Interestingly we observed zero interactions between cTnI R145 and cTnC E56/E59/E63 throughout any of the 3 trials, an observation that aligned with previous experiments on the phenomenon, albeit with a T143E phosphomimic model rather than an actual phosphothreonine.¹⁵ All this evidence suggested that pT143 does not induce any large structural changes to the cTnI_IP region but does promote binding of the cTnI_sp to the cTnC_HP.

Introducing cTnI Phosphothreonine 143 to cTnI_IP Cardiomyopathic Models Did Not Increase Effective Concentration

To see if phosphorylation had a similar effect on the cardiomyopathic mutation models, we introduced pT143 to each of the mutated models and ran the same analyses previously described. We saw virtually no change in the effective concentration between the mutated phosphorylated and unphosphorylated models except a slight increase in the R141Q model (Figure 6). Previous experimental research has shown that pT143 is vastly reduced or does not occur when the R145W mutation is present,¹⁵ possibly due to the binding motif required for PKC mediated phosphorylation being disrupted by a mutation only two residues downstream of the target residue. This observation, coupled with our data, may suggest that pT143 is not possible for any of the tested cardiomyopathic mutations. Disruption of this phosphorylation process could therefore be a mechanism of disease caused by these mutations.

Figure 6.

Comparison of measured cTnI_SP effective concentrations in the unphosphorylated (blue) and pT143 modified state (purple).

Conclusions

Through our MD simulations, we were able to quantify the effect of a tethered switch peptide in the cTn complex by using the in-house VECA method. As hypothesized, removing the tether vastly decreased the measured effective concentration of cTnI_SP by allowing it to sample space that is not within the proximity of the cTnC_HP. This effect was observed in both classical MD and Brownian Dynamics simulations. Through AMD simulations with a tethered cTnI_SP, we observed a plateauing of sampled space towards the end of the simulations, indicating that 21.4mM may be a reliable estimate of the actual effective concentration of a tethered cTnI_SP. Modification of the cTnI_IP via PKC mediated phosphorylation of T143 was shown to significantly increase the estimated effective concentration of cTnI_SP, help the cTnI_SP find the cTnC_HP more effectively, and maintain the relative shape of the cTnI_IP when compared to the native model. All of this data indicates that pT143 may be able to help promote binding of cTnI_SP to the cTnC_HP.
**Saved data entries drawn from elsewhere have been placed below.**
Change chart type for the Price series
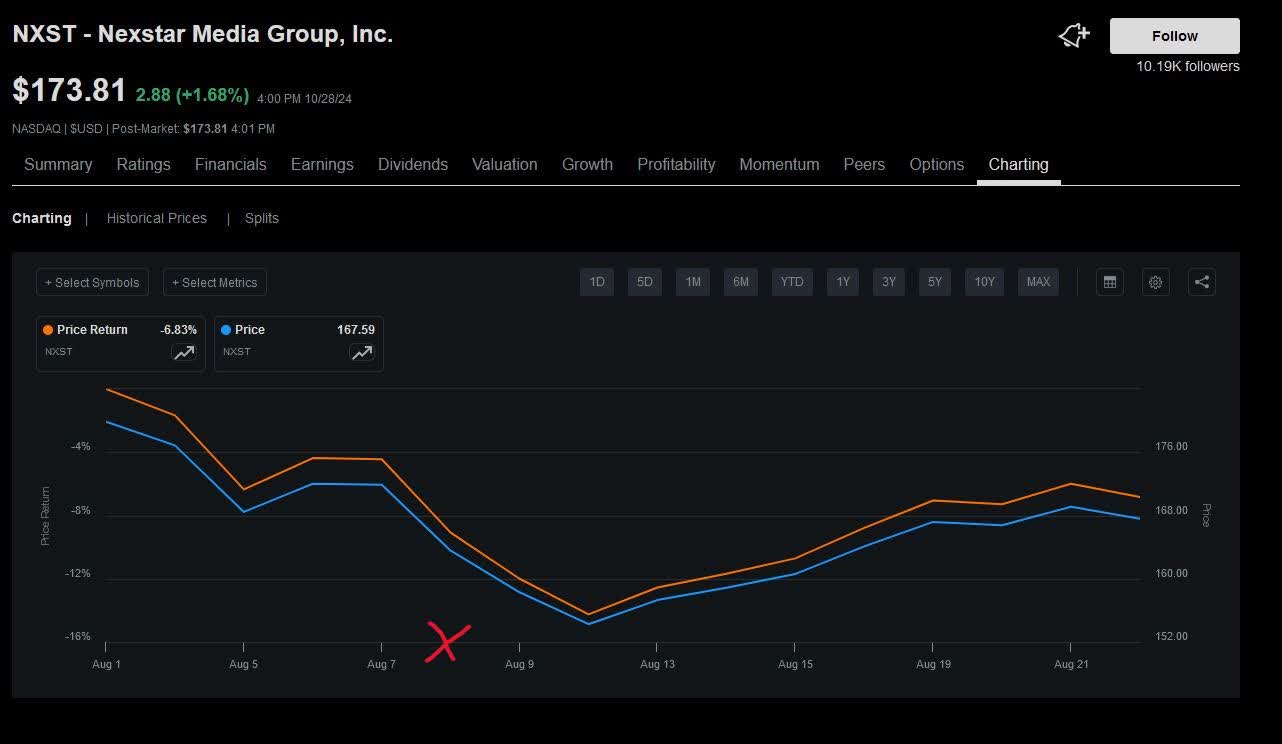Image resolution: width=1282 pixels, height=744 pixels. point(361,352)
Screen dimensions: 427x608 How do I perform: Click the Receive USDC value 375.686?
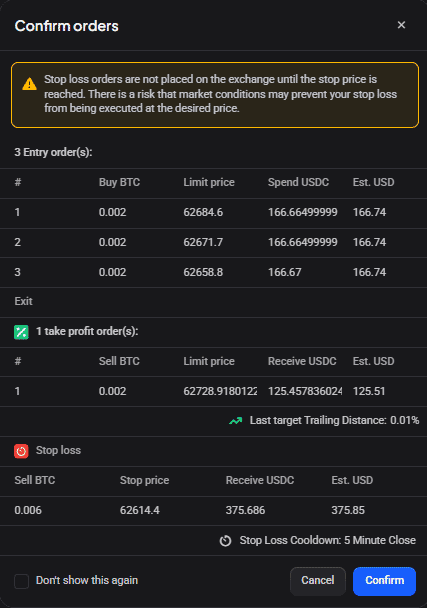(x=245, y=510)

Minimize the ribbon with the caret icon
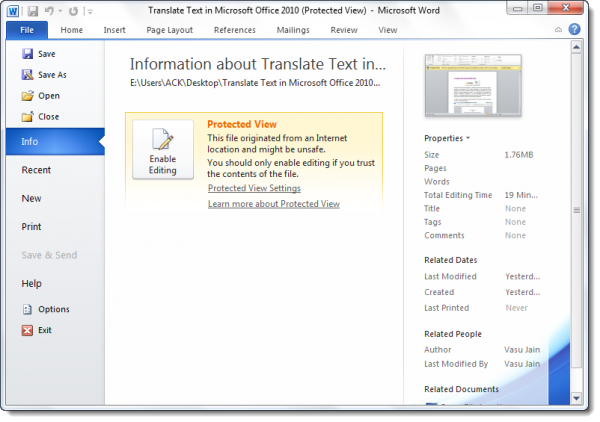pos(558,30)
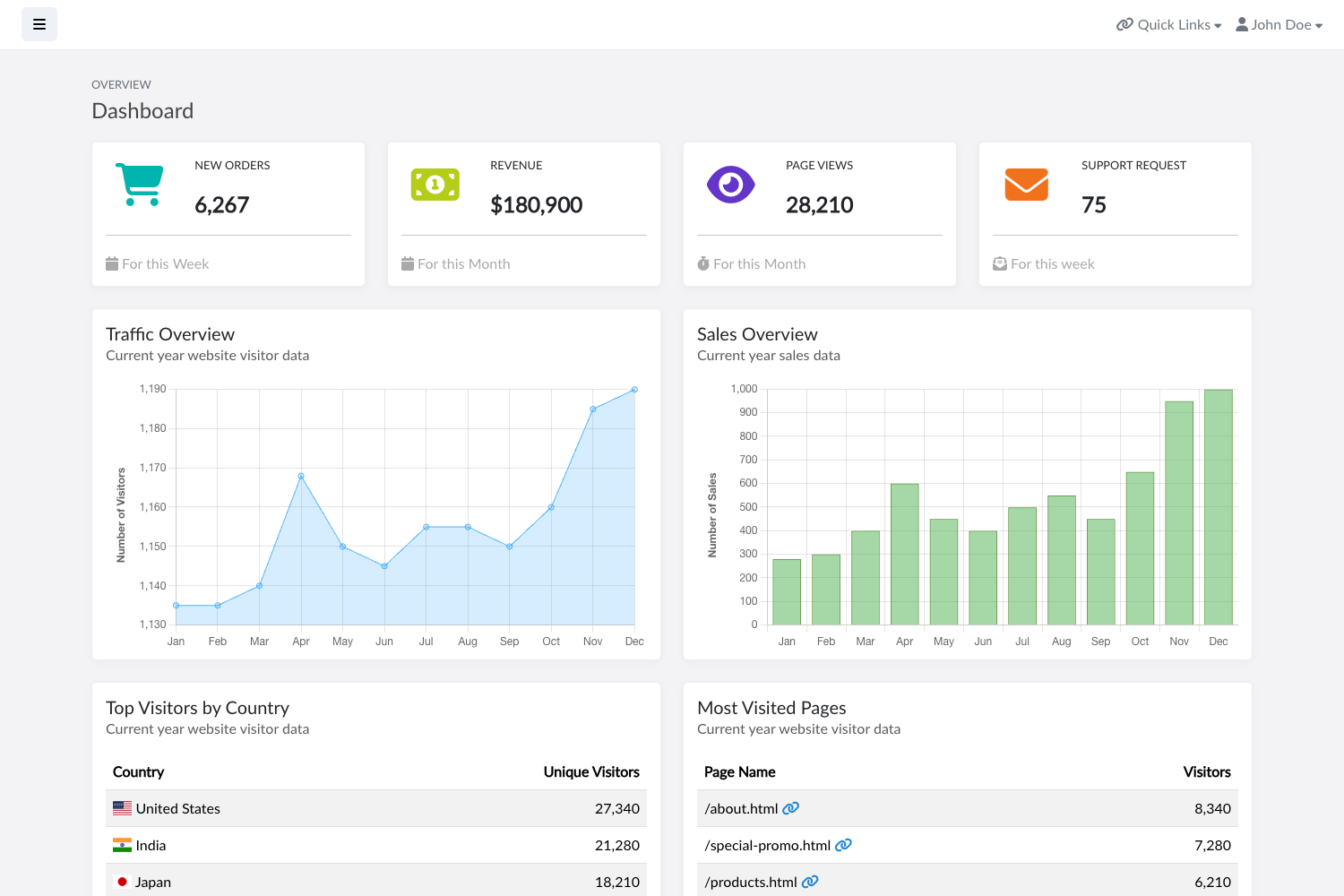The width and height of the screenshot is (1344, 896).
Task: Click the envelope icon on Support Request card
Action: [x=1025, y=184]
The mechanism by which cardiomyopathic mutations in the cTnI_IP region cause disease remains unclear. Our studies indicated that they likely do not impact the effective switch peptide concentration meaningfully. R145G was the only studied mutation that caused a noticeable decrease in the measured cTnI_SP effective concentration. R145-E56 contacts were unaffected by R141Q, slightly increased in L144 mutations, and significantly dampened by all R145 mutations. R145-E59 contacts were essentially knocked out by all mutations, however, these contacts were only observed around 5% of the time in native simulations. R145Q, L144Q, and R145W all showed an increased ability to help the cTnI_IP ‘find’ the cTnC_HP. R145Q was also observed to have the most native-like R_g throughout the simulations, whereas the other mutations had increased R_g or varying R_g. Our data does not support the hypothesis that the mechanism of disease caused by these mutations is predominantly based on altering the effective concentration of the cTnI_SP to the cTnC_HP.